(a) Definitions. The following words and terms, when used in this section, shall have the following meanings, unless the context clearly indicates otherwise.
- (1) Carrier--A domestic insurer subject to the examination frequency provided for in Insurance Code, Article 1.15.
- (2) Regular examination--The examination required by the Insurance Code, Article 1.15, §1.
- (b) Applicability. This section applies only to those carriers that have been incorporated or organized for more than three years and are due for a regular examination as of December 31, 1993, or later.
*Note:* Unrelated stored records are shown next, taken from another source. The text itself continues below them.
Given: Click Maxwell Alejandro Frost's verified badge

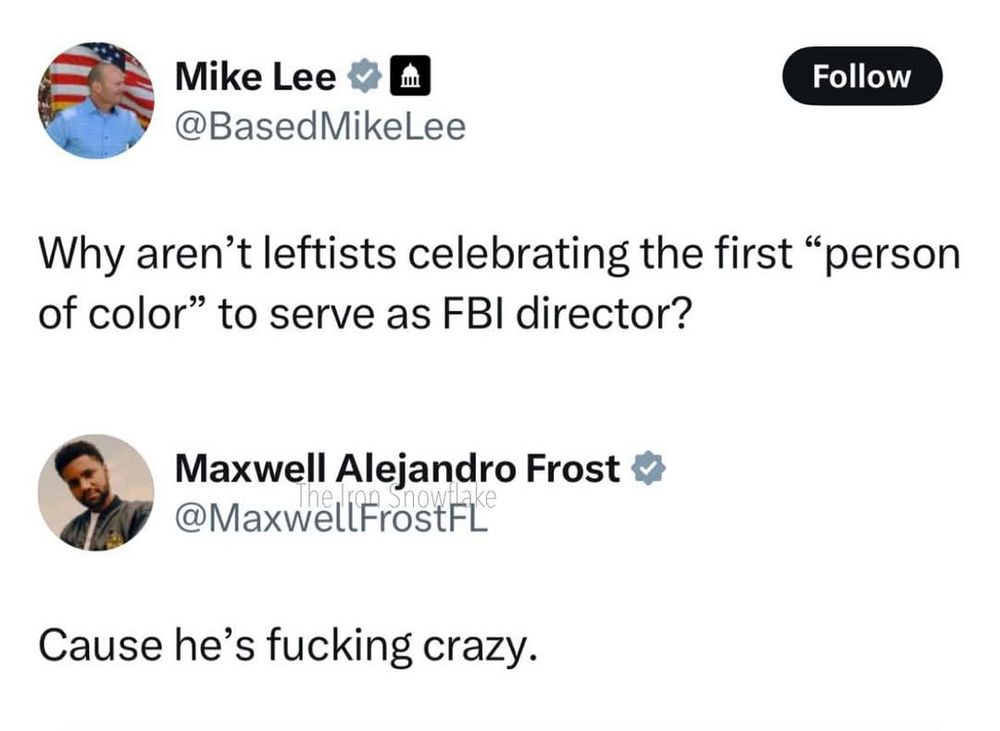Looking at the screenshot, I should pos(650,468).
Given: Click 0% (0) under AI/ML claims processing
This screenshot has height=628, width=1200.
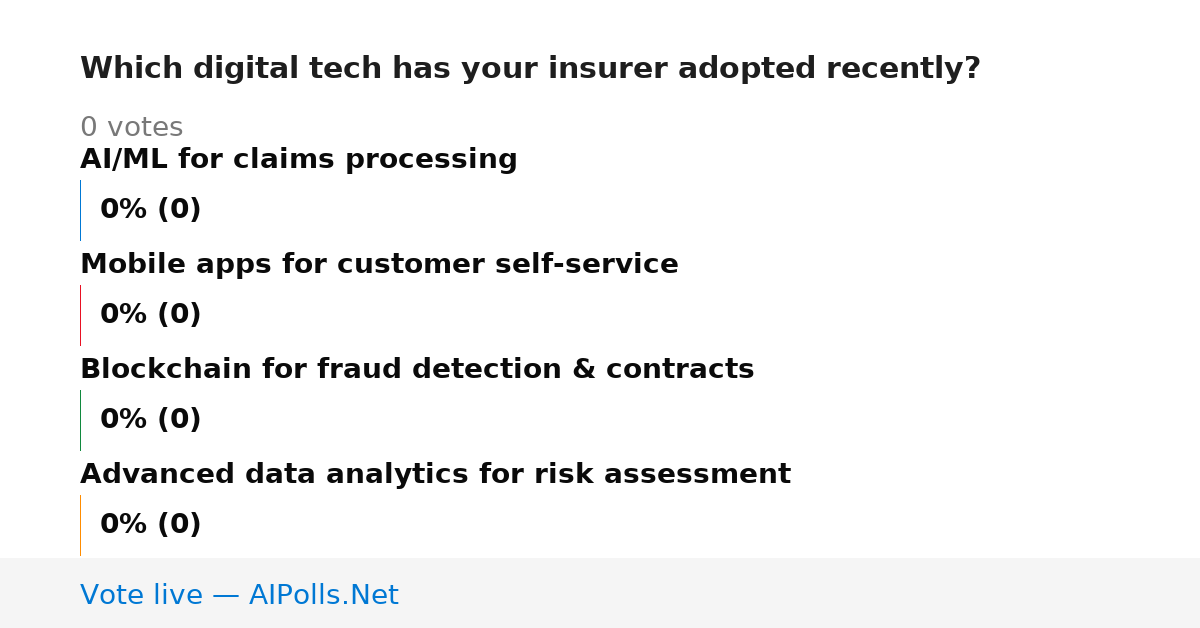Looking at the screenshot, I should (x=150, y=210).
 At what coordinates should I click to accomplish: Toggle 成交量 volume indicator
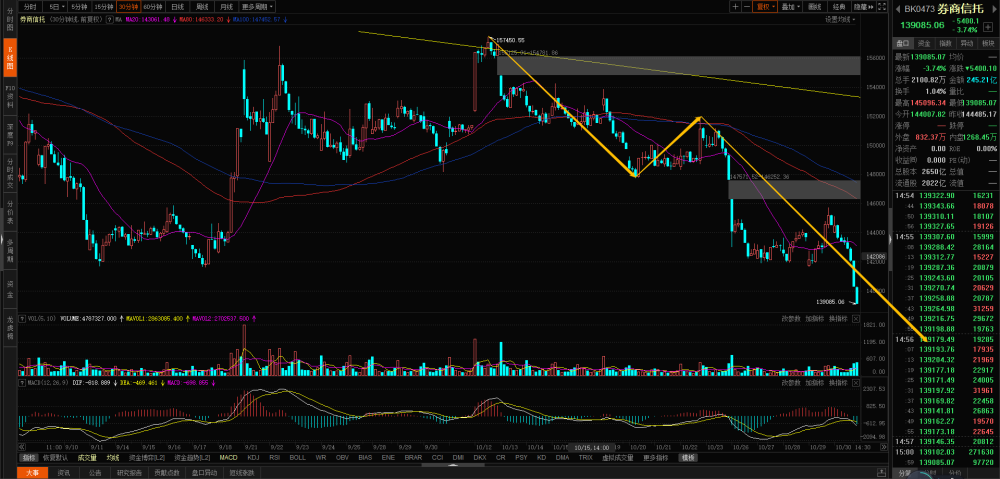(x=87, y=457)
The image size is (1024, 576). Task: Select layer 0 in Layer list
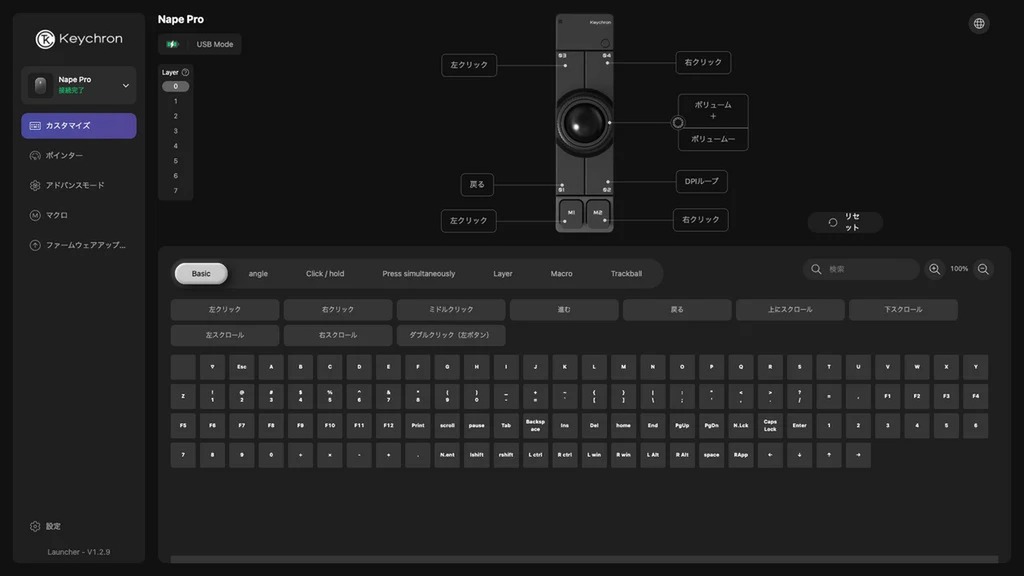pyautogui.click(x=175, y=86)
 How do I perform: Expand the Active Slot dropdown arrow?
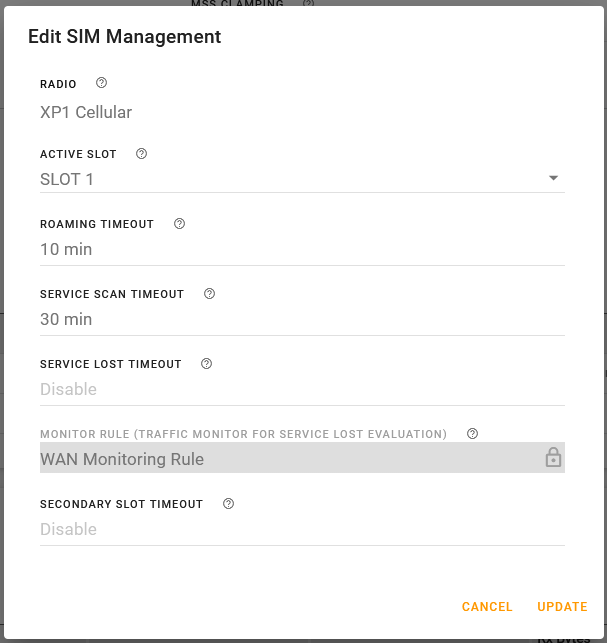pyautogui.click(x=553, y=179)
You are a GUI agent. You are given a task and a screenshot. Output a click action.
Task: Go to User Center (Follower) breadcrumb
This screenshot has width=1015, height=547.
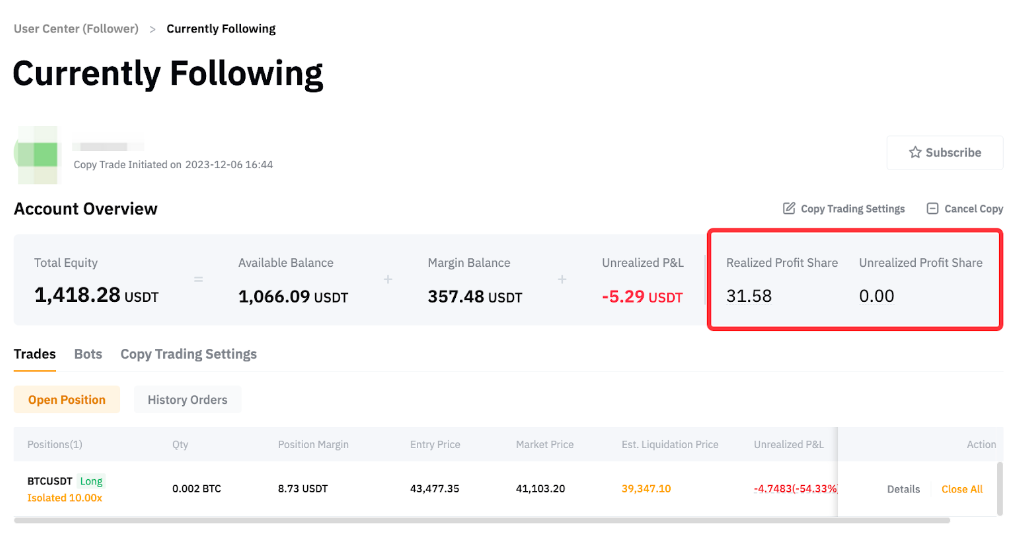[x=76, y=29]

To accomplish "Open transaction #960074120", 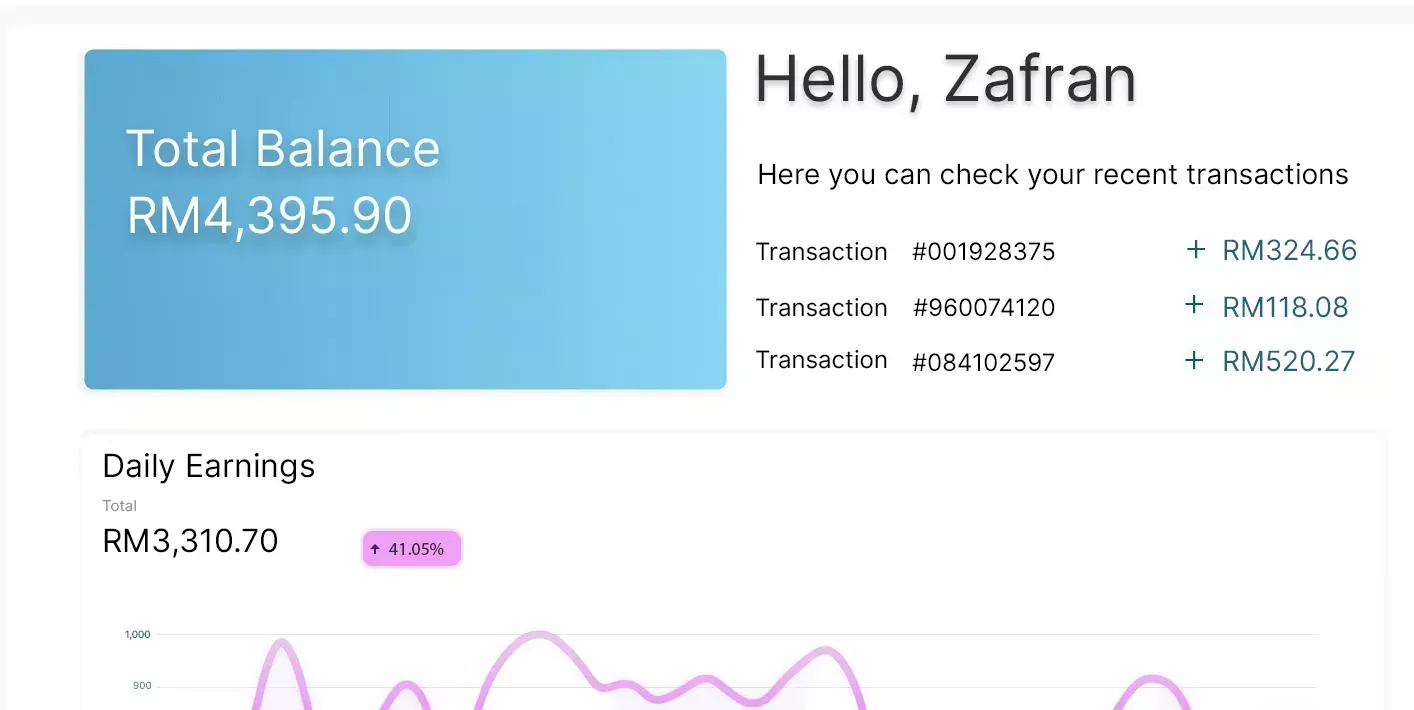I will 983,308.
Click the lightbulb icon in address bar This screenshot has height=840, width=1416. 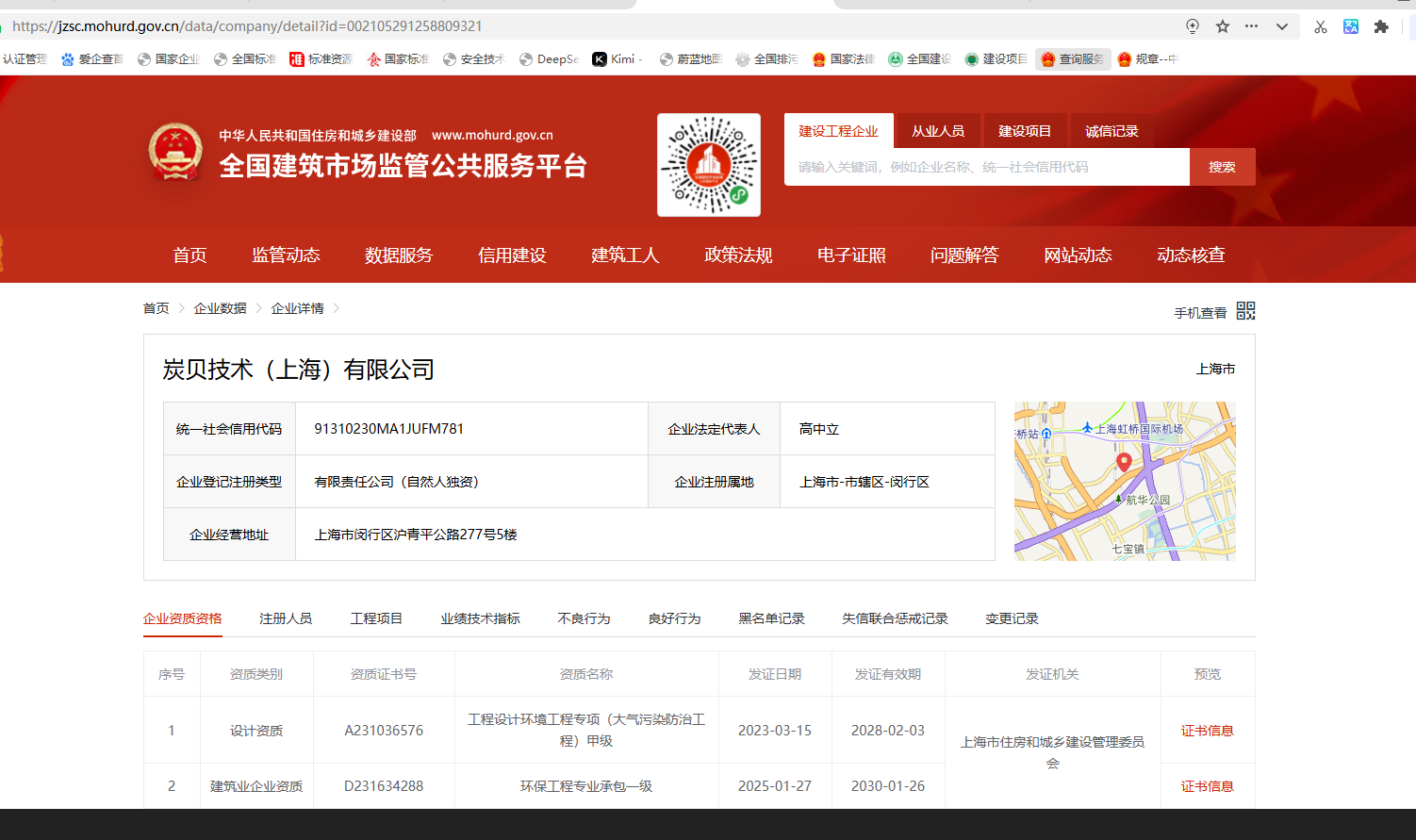coord(1193,26)
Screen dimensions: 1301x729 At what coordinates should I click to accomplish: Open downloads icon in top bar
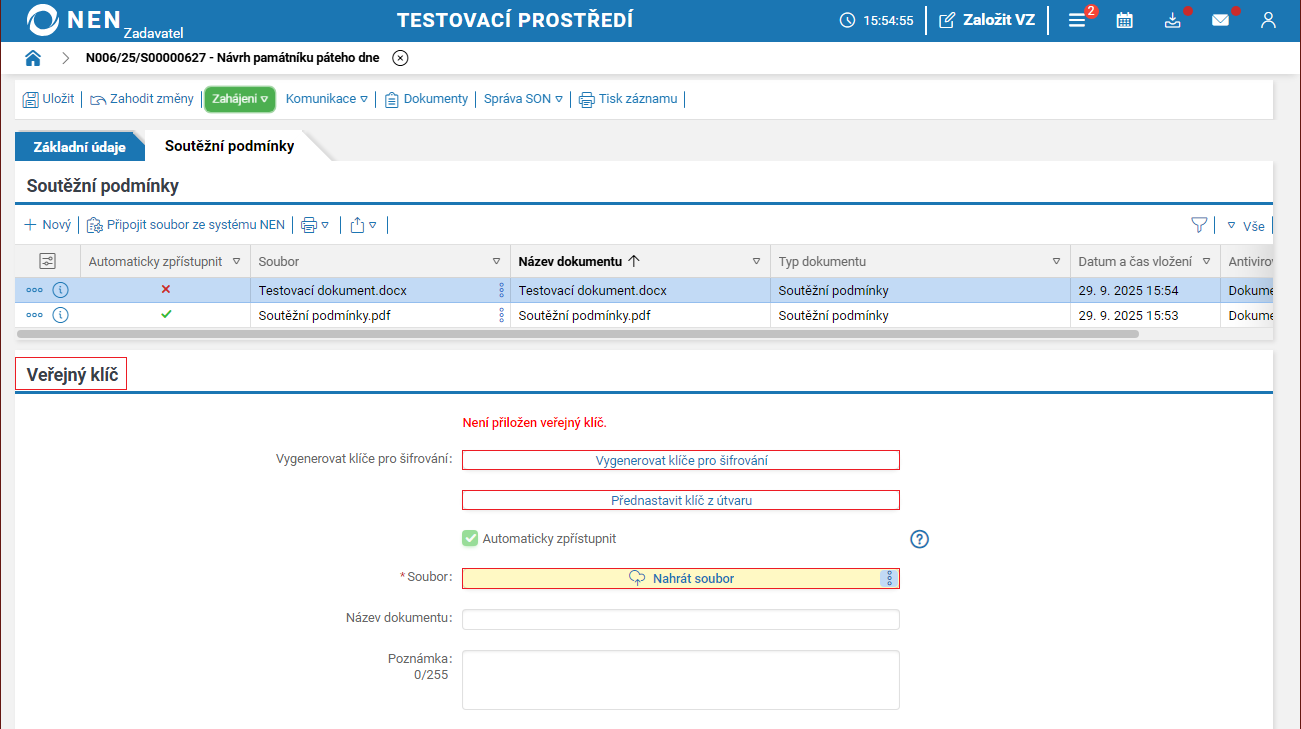pyautogui.click(x=1173, y=20)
(c) Deferment of regular examination. Annually, each carrier due for a regular examination to be conducted in the following year shall be reviewed by the associate commissioner for the Financial Program of the Texas Department of Insurance to determine whether the carrier's financial strength justifies a deferment of the regular examination. The commissioner may defer the regular examination of a carrier for one year if the carrier has undergone a regular examination within the preceding four years and the following conditions have been met at all times subsequent to that last regular examination:
- (1) the carrier's actuarial opinions required by the Insurance Code, Articles 1.11 and 3.28, were not adverse or qualified;
- (2) the carrier is subject to the requirements of the Insurance Code, Article 1.15A, or otherwise provides annually to the department an audit of its financial condition conducted by an independent certified public accountant, and the annual audits by its accountant did not indicate the existence of any material adverse financial conditions in the carrier;
- (3) the carrier has not been the subject of administrative or regulatory actions taken by the Texas Department of Insurance as provided by the Insurance Code, Articles 1.10A, 1.32, or 21.28-A, or similar actions taken by any other regulatory body;
- (4) all changes in control of the carrier have been properly approved by the Texas Department of Insurance as required by the Insurance Code, Article 21.49-1;
- (5) the carrier has the amount of minimum risk-based capital and surplus required by §7.401 of this title (relating to Minimum Risk-Based Capital and Surplus Requirements for Life, Accident and Health Insurers) or §7.410 of this title (relating to Minimum Risk-Based Capital and Surplus Requirements for Stock Property and Casualty Insurers), or meets the requirements of the Insurance Code, Article 2.20, §(f) (concerning Requirements for Non-stock Property and Casualty Insurers);
- (6) the carrier's unassigned funds (surplus) account is a positive balance;
- (7) the carrier has not experienced an operational (net) loss for any calendar year equal to or greater than 10% of its capital and surplus accounts at the beginning of such calendar year;
- (8) the carrier's capital and surplus accounts have not decreased 15% or more during any calendar year;
- (9) the carrier's investment in bonds designated as Class 3, 4, 5, or 6 by the Securities Valuation Office of the National Association of Insurance Commissioners is less than 200% of the carrier's capital and surplus accounts;
- (10) the carrier's net written accident and health insurance premiums (annualized) are less than 350% of its capital and surplus accounts;
- (11) the net written premiums (annualized) of a property and casualty carrier are less than 250% of its capital and surplus accounts;
- (12) the National Association of Insurance Commissioners has not deemed the carrier to be a priority one company; and
- (13) the carrier has not appeared as one of the top 10 insurers on the complaint ratio listing maintained by the department at any time during the year of the annual review provided for in this subsection.
- (d) Nothing in this section shall be construed to limit the commissioner's authority to examine a carrier as frequently as the commissioner deems necessary.
Source Note:The provisions of this §7.84 adopted to be effective April 6, 1994, 19 TexReg 2065.